Ghalib: 'andaleeb-e-gulshan-e-na afreedah'

'maiN andaleeb-e-gulshan-e-na_afreedah huN', Ghalib said quite prophetically, describing himself as the nightingale of a paradise as yet unborn. He has influenced almost every single writer (in all genres)of significance. Be it DaaGh, Iqbal, Faani, Jigar or Faiz, no one has been able to escape Ghalib's influence. Mushtaq Ahmed Yousufi
Read the humorist--Mushtaq Ahmed Yousufi and you'll find Ghalib in every other page: in a quibble, a parody or an oblique reference. This is true of the redoubtable Rasheed Ahmed Siddiqui, as well. Moulana Azad's rich, inimitable, elegant prose ('Ghubaar-e-Khaatir')is laden with Ghalib apart from the Persian masters, of course.

No other poet in the Urdu tradition is probably as layered as Ghalib. His irreverence, his diction teasingly simple in some of his Ghazals ('dil-e-nadaaN tujhe huwa kya hai', 'ibn-e-maryam huwa kare koii') and highly elevated, Persianized and complex in what is seen as his early work, the obliqueness (so native to Persian and classical Urdu verse), his ability to distill a world of possibilities into a single shayr ('hasti ke mat fareb meiN aajiyo Asad/ A'alam tamaam Halqah-e-daam-e-Khayaal hai'don't get drawn into the deception of existence o Asad/the universe is but a ringlet in/of the net/web of thought; 'rau meiN hai raKsh-e-umr kahaaN dekhiye thhame/ ne haath baag par hai na paa hai rikaab meiN'--the steed of life gallops; let's see where it stops/Neither the reins are in our hand nor is the foot in the stirrup). In spite of all the shareHeen (commentators/interpreters), Ghalib remains as elusve as ever. Perhaps he was right when he said in Persian:
rahraw-e-tafta-e-dar raftah ba aabam Ghalib
tosha-e-bar lab-e-juu_mandah nishaanast maraa

rahrau=wayfarer; taftah=burnt, scorched (remember Ghalib's friend and pupil Munshi Hari Gopal 'taftah'); tosha = belongings, here, clothes; lab-e-juu mandah= on the banks of a lake;
Now, if you put these together it would mean:
I'm a burnt/scorched wayfarer who plunged into the flowing waters Ghalib
My clothes/things on the banks of the lake are my signs/symbols

In other words, no matter how hard we try to decipher Ghalib's poetry (his clothes/things), we can never get to the real Ghalib (who has plunged into the depths of wisdom).

◆ Item-finding records ◆
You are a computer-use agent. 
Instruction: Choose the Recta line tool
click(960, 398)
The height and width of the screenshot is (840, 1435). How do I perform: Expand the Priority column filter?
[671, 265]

◆ DIRECTIVES ◆
• A. Answer these questions using the passage on Ghalib, one answer per line, marked (i), (ii) and (iii):
(i) How does Ghalib describe himself in the quoted line at the start?
(ii) What title is given for Moulana Azad's prose?
(iii) Who is named as Ghalib's friend and pupil?
• B. From the passage on Ghalib, copy word for word the part that opens with the words containing "Ghalib: 'andaleeb-e-gulshan-e-na afreedah'" and closes with "masters, of course.".

◆ ANSWER SET ◆
• A.
(i) As the nightingale of a paradise as yet unborn.
(ii) 'Ghubaar-e-Khaatir'
(iii) Munshi Hari Gopal 'taftah'

• B.
Ghalib: 'andaleeb-e-gulshan-e-na afreedah'

'maiN andaleeb-e-gulshan-e-na_afreedah huN', Ghalib said quite prophetically, describing himself as the nightingale of a paradise as yet unborn. He has influenced almost every single writer (in all genres)of significance. Be it DaaGh, Iqbal, Faani, Jigar or Faiz, no one has been able to escape Ghalib's influence. Mushtaq Ahmed Yousufi
Read the humorist--Mushtaq Ahmed Yousufi and you'll find Ghalib in every other page: in a quibble, a parody or an oblique reference. This is true of the redoubtable Rasheed Ahmed Siddiqui, as well. Moulana Azad's rich, inimitable, elegant prose ('Ghubaar-e-Khaatir')is laden with Ghalib apart from the Persian masters, of course.